Earlier this month, the Financial Stability Committee (Comef) of the Central Bank said that "banks in general voluntarily maintain capital and liquidity levels above prudential requirements" and that "given the low exchange exposure and the small dependence on external funding, the exposure of the national financial system to financial fluctuations originating abroad is low."

In the Financial Stability Report at the end of last year, the Brazilian Central Bank showed that in June, the short-term liquidity ratio had risen to 183%. This indicator, also called the "liquidity coverage ratio" (LCR), relates the volume of liquid assets held by the institution to the cash flow in a stress scenario, considering estimates of disbursements one month after the outbreak of a problem. A result above 100% shows that there are enough assets to withstand a liquidity crisis for that period.
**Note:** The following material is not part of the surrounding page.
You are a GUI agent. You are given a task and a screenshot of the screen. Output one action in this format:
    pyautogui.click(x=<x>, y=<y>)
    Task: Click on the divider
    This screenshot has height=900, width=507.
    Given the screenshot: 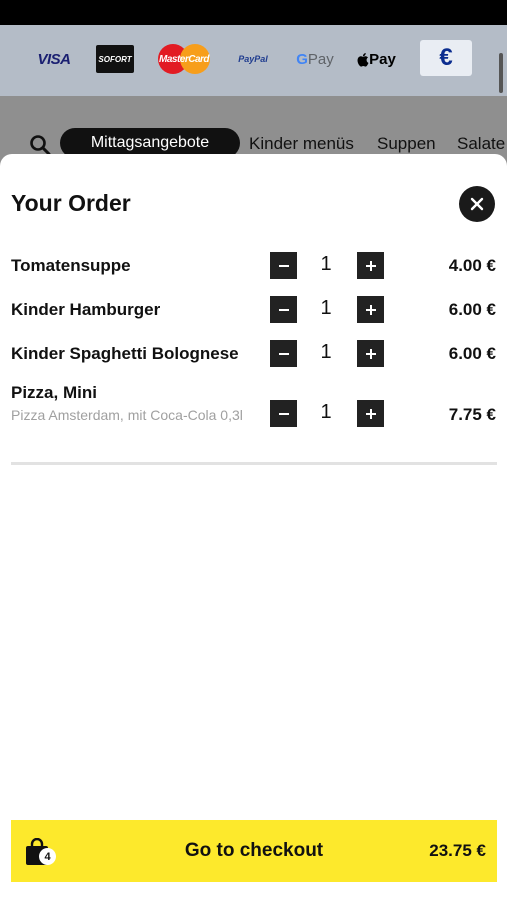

Junior Borneli, founder of StartSe, a business school that operates in various innovation hubs, including Silicon Valley, says that in light of the SVB case, hedge funds and venture capital firms are advising their investees to reassess where they deposit their funds, and in this sense, the ecosystem will have to reinvent itself. "All startup CFOs are analyzing this, trying to understand the solidity of the banks they use. Ultimately, they could withdraw money from small and medium-sized banks, which have more risk, as they have fewer available assets and perhaps not as strong financial management as the larger institutions."